"Needs, Wants and Whims"

 

By Ron Stultz

8 January 2010

 

"Needs, wants and whims." What are these? Drivers, unconscious and  conscious, for all my actions? I need. I want. And whims? Perhaps a "want" without regard to consequences?

Definitions:

Needs are fairly easy, We all need air, water and food. Again my definition. Some people may say they need sex or attention or a designer suit. Perhaps so. Perhaps "needs" are absolutely necessary to a healthy, happy, life?

Wants: harder to define. I want to be rich or thin or have sex or be famous or be successful. I think I can be healthy and happy without "wants."

Whim. From a dictionary. Whim is a noun. "A sudden or capricious idea; a fancy." "Arbitrary thought or impulse; governed by whim." "A vertical horse-powered drum used as a hoist in a mine."

"A fancy?" Interesting.

"A vertical horse-powered drum used as a hoist in a mine?"  Nope, did not know that and never in my sort of definition of whim.

Not sure why, but when I say the word "whim" over and over inside my head, its color is negative or it has a negative connation to me. Protestant upbringing perhaps?

But the whole point to this writing is to confess that I have succumbed to whims. I did not think of what I was doing as a whim at the time but more as a "need" or better yet, a "want" but certainly not a whim. And yet, recently, I saw in another that a lot of what she states she needs or wants are in fact, whims and nothing I should be concerned about making happen. If I had only been able to discern vocal needs from wants from whims, would have saved me a lot of time and trouble.

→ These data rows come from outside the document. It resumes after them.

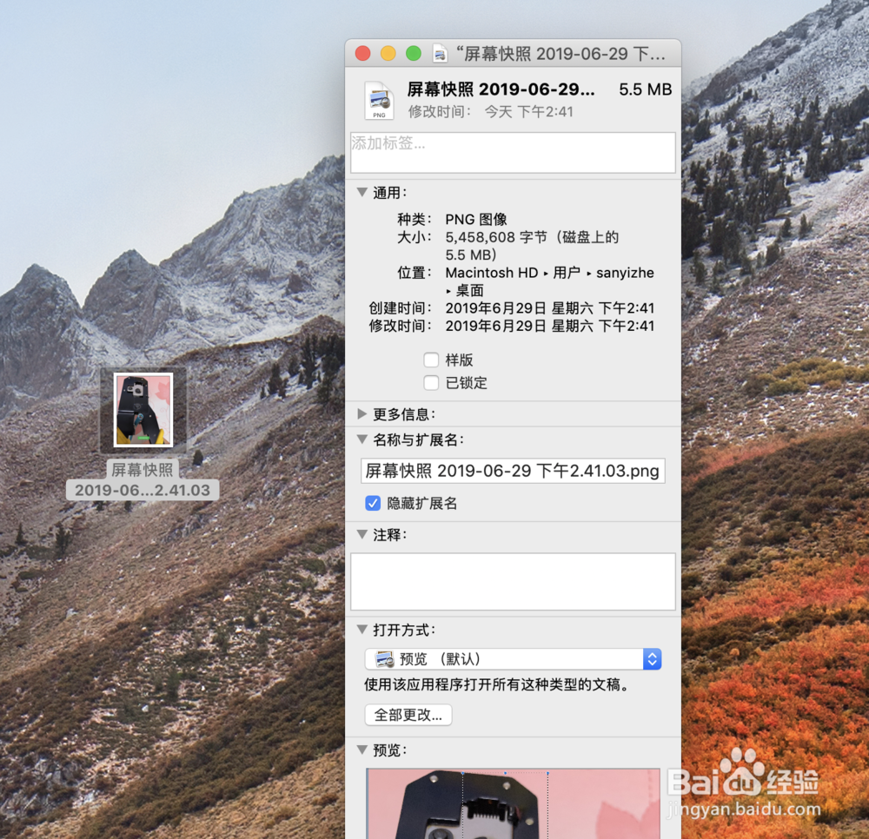Collapse the 名称与扩展名 section
This screenshot has height=839, width=869.
(x=361, y=440)
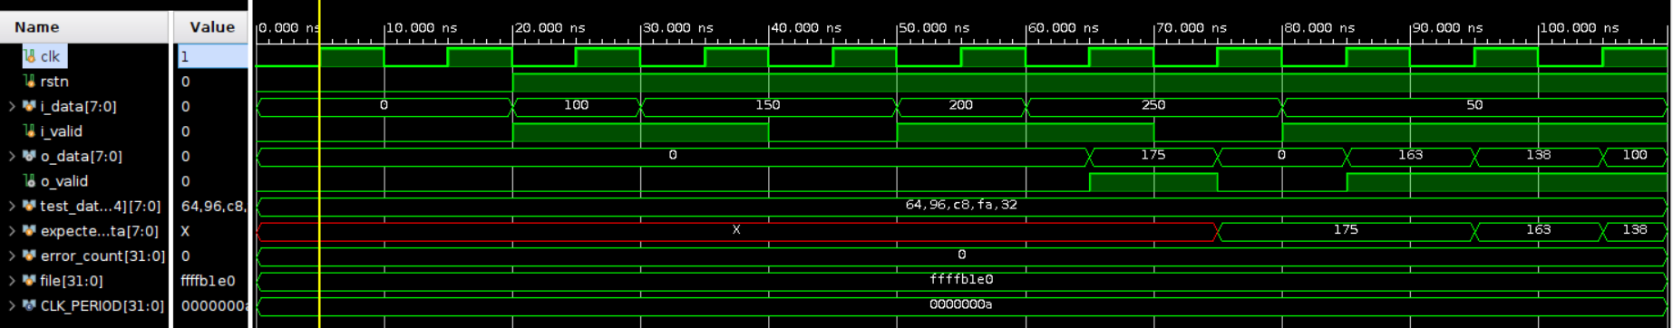Expand the file[31:0] signal
Screen dimensions: 1673x328
(x=12, y=281)
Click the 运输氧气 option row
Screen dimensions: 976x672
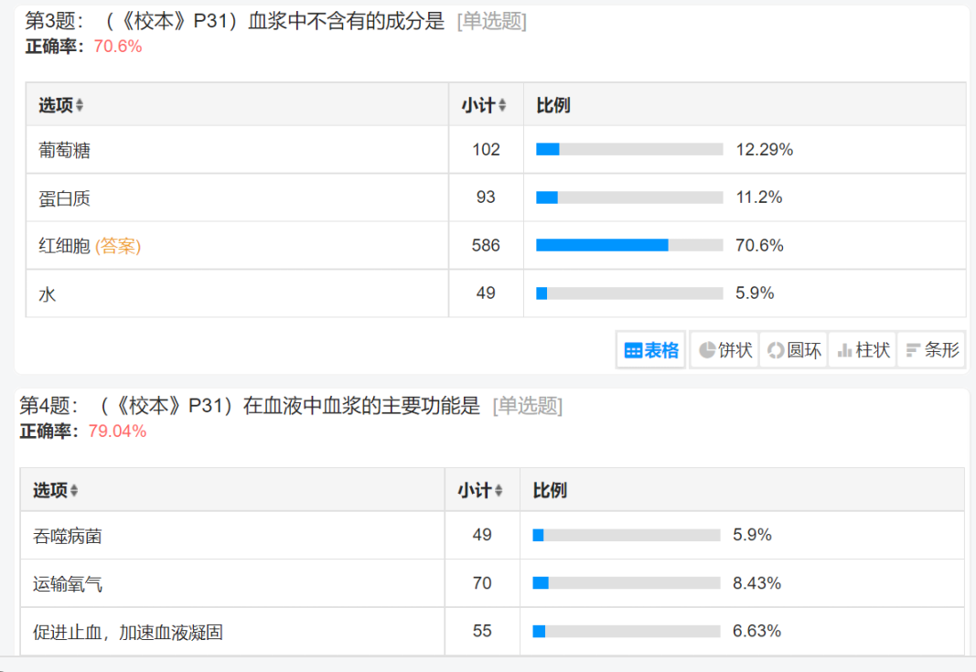tap(492, 583)
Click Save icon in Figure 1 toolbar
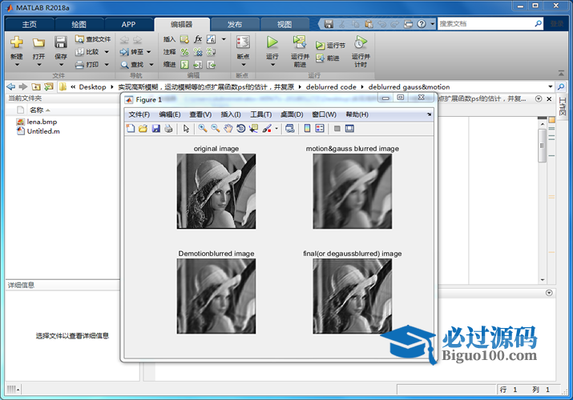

But that is another person and my confession is about me. Guilty as charged. My standard of living has risen to the point that I have often done things that were whims just because I could.

Sad really to be so removed from "need."

So I finally beginning to put some real, personal, definition into the words, "need", "want" and "whim." I wonder if everyone else already knew these words well?

If I have rarely used the word whim or even evaluated something I was about to do as a whim, I surely have never used the word "fancy." Oh, God, another word to define out at should an old age.